Problem description:
An exact copy of the records below is required, and it must contain no pictures.

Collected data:
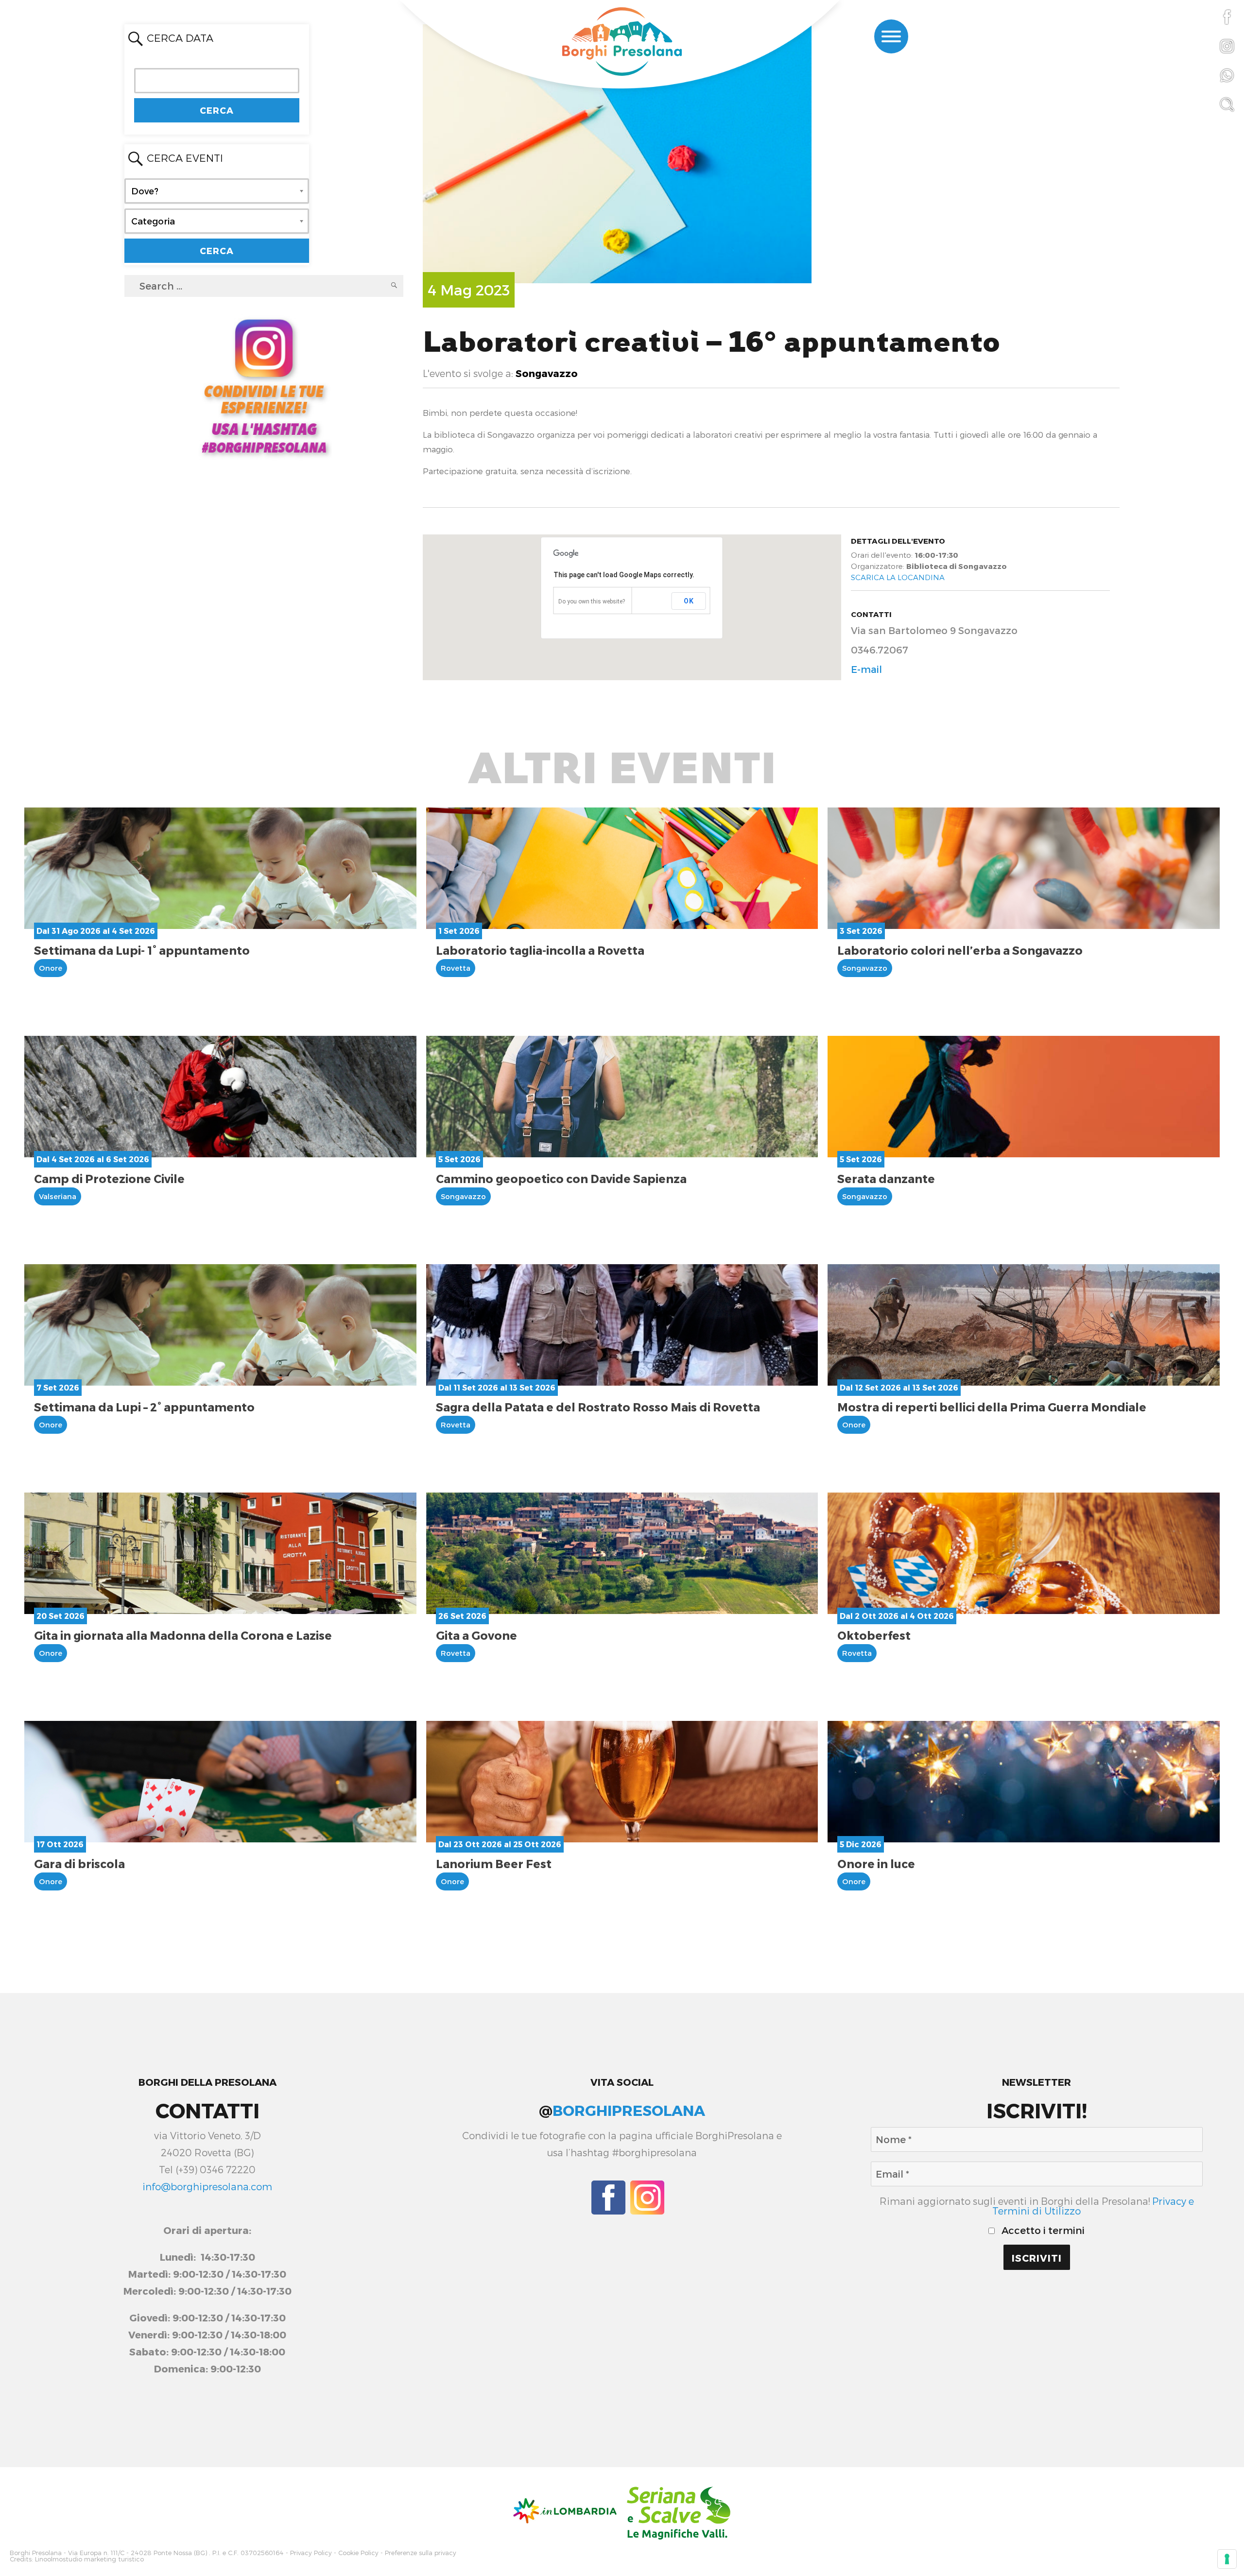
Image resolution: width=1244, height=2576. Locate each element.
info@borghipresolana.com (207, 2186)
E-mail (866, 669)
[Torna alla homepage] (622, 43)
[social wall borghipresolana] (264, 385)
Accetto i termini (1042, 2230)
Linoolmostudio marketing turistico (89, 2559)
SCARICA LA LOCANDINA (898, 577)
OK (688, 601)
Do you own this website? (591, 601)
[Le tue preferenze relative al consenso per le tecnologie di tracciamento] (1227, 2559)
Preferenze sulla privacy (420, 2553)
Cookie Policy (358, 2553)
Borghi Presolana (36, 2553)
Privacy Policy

The completed task:
Image resolution: width=1244, height=2576. Locate each element.
info@borghipresolana.com (207, 2186)
E-mail (866, 669)
[Torna alla homepage] (622, 43)
[social wall borghipresolana] (264, 385)
Accetto i termini (1042, 2230)
Linoolmostudio marketing turistico (89, 2559)
SCARICA LA LOCANDINA (898, 577)
OK (688, 601)
Do you own this website? (591, 601)
[Le tue preferenze relative al consenso per le tecnologie di tracciamento] (1227, 2559)
Preferenze sulla privacy (420, 2553)
Cookie Policy (358, 2553)
Borghi Presolana (36, 2553)
Privacy Policy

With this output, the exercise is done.